The piece opened with a woman on stage, kneeling, possibly praying. It was followed by a duet with a woman with braided hair and a very conservative, long (Amish looking) dress on, with a high collar, long sleeves and a full skirt. The second couple was a woman in a sleeveless top and a shorter, stiffer skirt – my thought is that the first couple was representing young love, and the second couple more of a mature love. The final couple was a bit of an enigma to me. The first woman had returned and seemed to be angry at the man she was dancing at, pushing him away, looking at the ground. Maybe she was hurt? He showed nothing but care for her, and my final interpretation, as he walked away and she finally turned and looked back at him, was that she was being visited by the ghost of someone she loved, possibly her son or her husband, someone who had had to leave her but didn’t want to do so and still loved her to bits. It was really just a great ending to the evening.

Overall, this is a night of dance well worth the effort to see, and if you have the chance to go, my advice is snap a ticket up right away and get down to the opera house. With so much good work and great dancing on show, it’s probably going to stand out as one of the highlights of the dance year for me.

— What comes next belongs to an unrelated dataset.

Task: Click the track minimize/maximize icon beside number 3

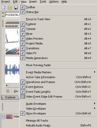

(This review is for a performance that took place on Thursday, May 14th. New Works in the Linbury continues through Saturday, May 16th. An alternative review is available on BalletBag’s blog, while Clement Crisp shows me how it’s done in the Financial Times, teaching me the phrase “en garcon” and making me think that I must learn to identify the thing called a “triple tour.” Sometimes it’s horrible trying to write critiques when I have never had anyone else to talk to about ballet and can only explain it in my horrible, fannish amateur way; on the other hand, I hope I make my enthusiasm and reasons for such enthusiasm clear enough that whoever reads my reviews can see than anyone can go to a ballet and appreciate it without having to have been trained to do so.)